XX Bitter per me non è un nome, è una dichiarazione di intenti… è l’amaro originale.
Cerco di spiegare: un sacco di anni fa mi aggiravo tra i banchetti di un Italian Beer Festival ad Alessandria, ero un neo bevitore di birra artigianale con idee poche e molto confuse su stili e sapori e mentre camminavo venni accalappiato da quello strano nome di cui avevo solo sentito parlare.
Il tizio che mi stava riempiendo il calice, con aria ammiccante mi disse: “Ti piace l’amaro, eh?”, rivolgendosi a me come avrebbe fatto Mazzini ad un iscritto carbonaro.
Io, che la birra più amara che avessi bevuta all’epoca temo fosse una Chimay (figurarsi…), finsi di mostrarmi degno di tanta confidenzialità, tracannai e la mia vita (birraria, s’intende) cambiò per sempre.
Ricordo perfettamente che, nonostante la birra fosse gelata, ebbi una delle epifanie gustative più intense che avessi mai provato fino ad allora: mi fu chiaro in un istante che l’amaro, questo amaro, era buono e che rendeva più facile, meno stucchevole la bevuta.
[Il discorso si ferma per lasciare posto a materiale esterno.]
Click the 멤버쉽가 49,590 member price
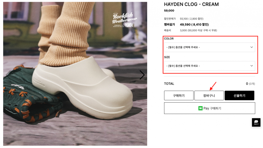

Sono passati gli anni, l’amaro è diventato una moda per molti versi anche censurabile (chi, in certe manifestazioni, non ha sentito frasi ridicole del tipo “Dammi la più amara che hai”) che ha prodotto capolavori come anche grandi quantità di squilibrati mostri mutanti da milioni di IBU, imbevibili se non con il contagocce, ma la XX Bitter è ancora oggi un campione di eleganza a differenza di tante “pigne amare” più moderne, un riferimento per chi desidera una birra saporita con un pizzico di estremo ma senza esagerare e spendendo poco.
Birra: XX Bitter
Azienda: De Ranke
Stile di riferimento: Belgian Ale
Prezzo: 2,90 euro (33cl)
Note varie: il birrificio De Ranke è nato a metà anni novanta dalla voglia di brassare luppolato dei due amici Guido Devos e Nino Bacelle, e in particolare la ricetta della XX Bitter (alta fermentazione, malto Pilsner e gran quantità di luppolo Brewers Gold e Hallertau) è stata creata all’epoca per essere “la più amara del Belgio”, nazione fino ad allora non particolarmente interessata a produzioni così amare.
Il birrificio afferma di non ricorrere a filtrazione e pastorizzazione.
E’ già una festa quando la versi: una montagna di schiuma candida, fine, compatta che sovrasta il giallo opalescente.
Il naso è pulitissimo, con l’erbaceo verde e fresco del luppolo, poi la speziatura, la pesca e un lievissimo accenno di caramello. Olfattivo fine e variegato, da non mortificare con temperature glaciali.
In bocca c’è un lieve attacco caramellato e poi arriva la botta di amaro, netta e resinosa, pulita e secca, estremamente intensa senza essere fastidiosa o tagliente.
La carbonatazione non è per nulla aggressiva, il corpo è medio, la secchezza esemplare e il sorso scorre veloce e facile. Il finale amaro è lunghissimo.
La trovo sempre una birra di ottimo livello, con molti dei pregi che preferisco: bevibilissima ma di grande personalità, e, da non trascurare, economicamente del tutto abbordabile.